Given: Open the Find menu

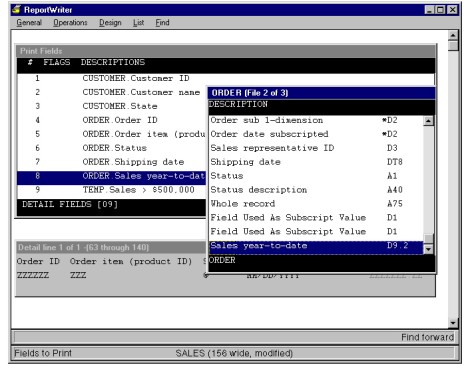Looking at the screenshot, I should [x=162, y=23].
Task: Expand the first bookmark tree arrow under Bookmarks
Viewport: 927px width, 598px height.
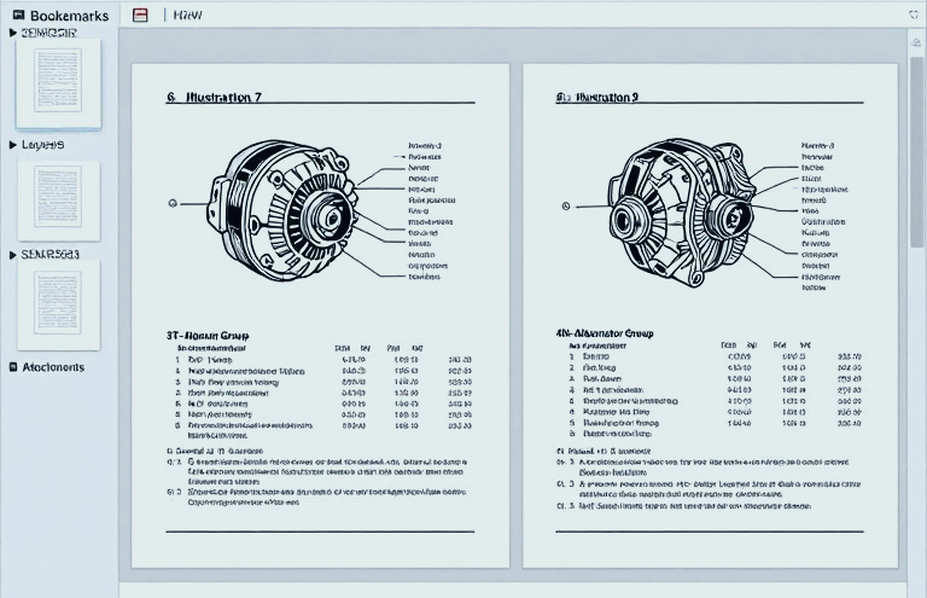Action: pos(13,33)
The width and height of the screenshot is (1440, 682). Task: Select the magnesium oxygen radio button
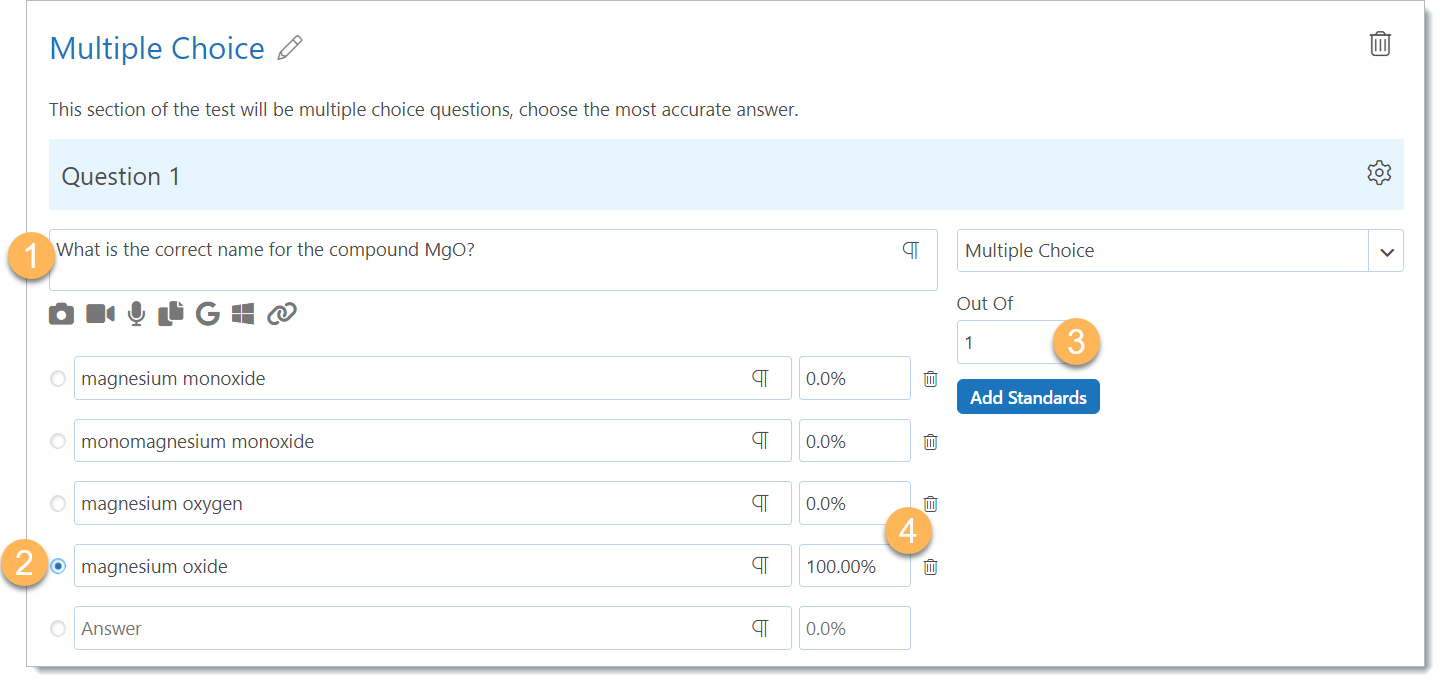click(58, 503)
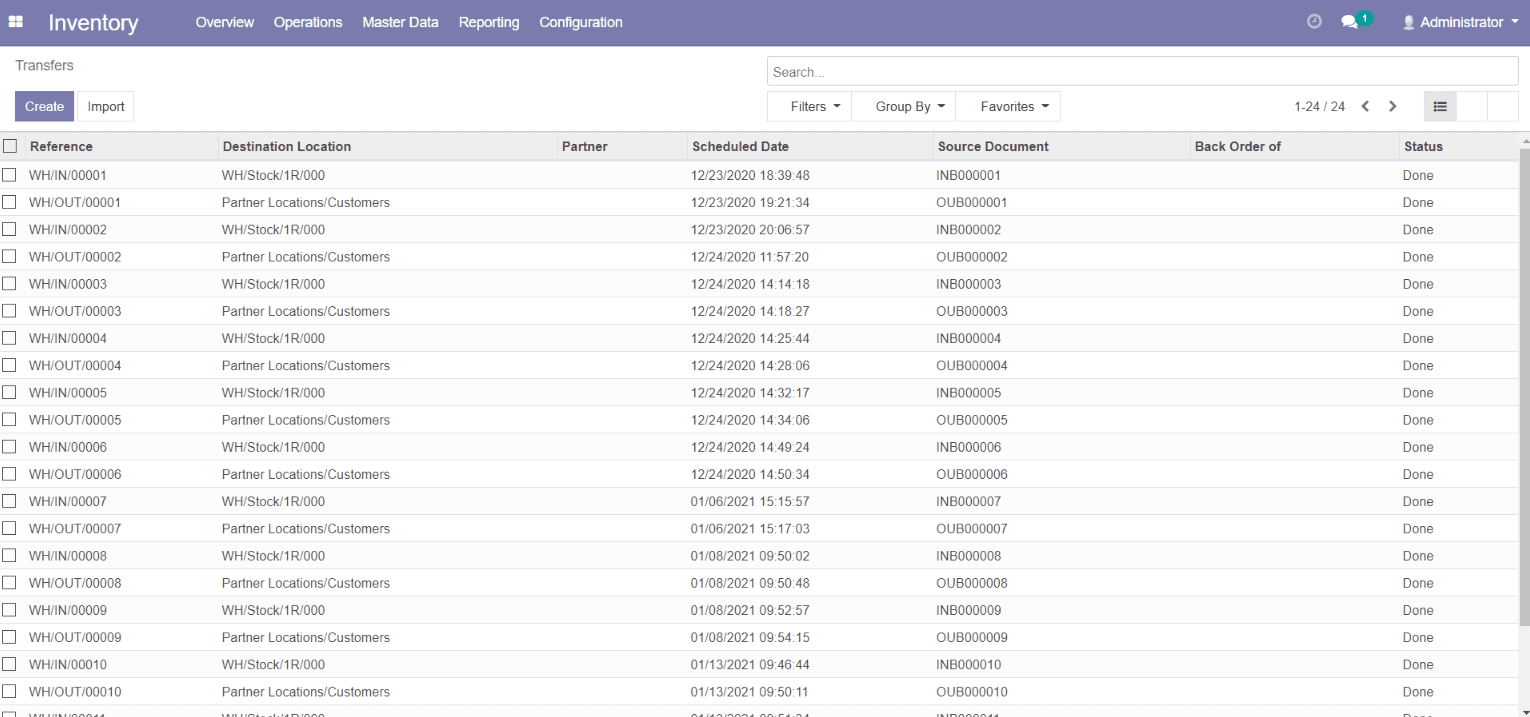Click the Create button
This screenshot has height=717, width=1530.
pyautogui.click(x=44, y=107)
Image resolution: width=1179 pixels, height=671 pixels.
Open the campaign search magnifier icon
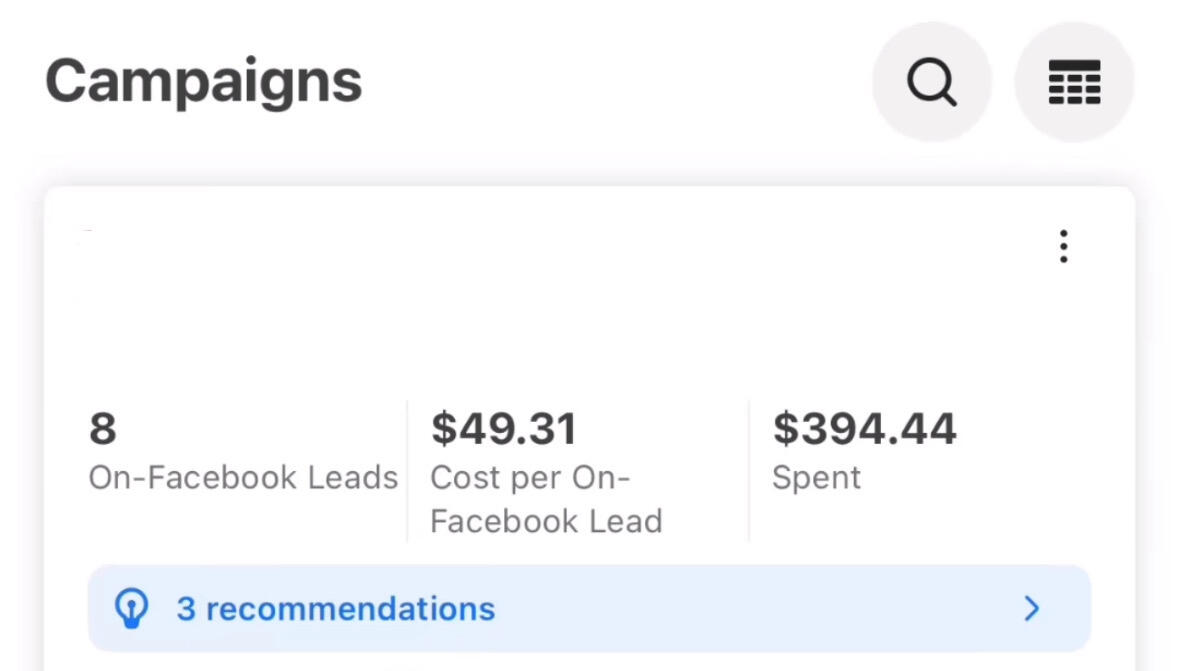pyautogui.click(x=932, y=81)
● ● ● ● ●
IL TUO COMPITO: Riproduci tutto il materiale qui sopra riga per riga, senza cambiare nulla, ma tralascia le immagini.

RISPOSTA ALL'ESERCIZIO:
Given: Open the Find menu

Looking at the screenshot, I should [x=162, y=23].
Task: Expand the first bookmark tree arrow under Bookmarks
Viewport: 927px width, 598px height.
Action: pos(13,33)
The width and height of the screenshot is (1440, 682). Task: Select the magnesium oxygen radio button
click(58, 503)
Click the Create button
This screenshot has height=717, width=1530.
pyautogui.click(x=44, y=107)
Image resolution: width=1179 pixels, height=671 pixels.
Open the campaign search magnifier icon
pyautogui.click(x=932, y=81)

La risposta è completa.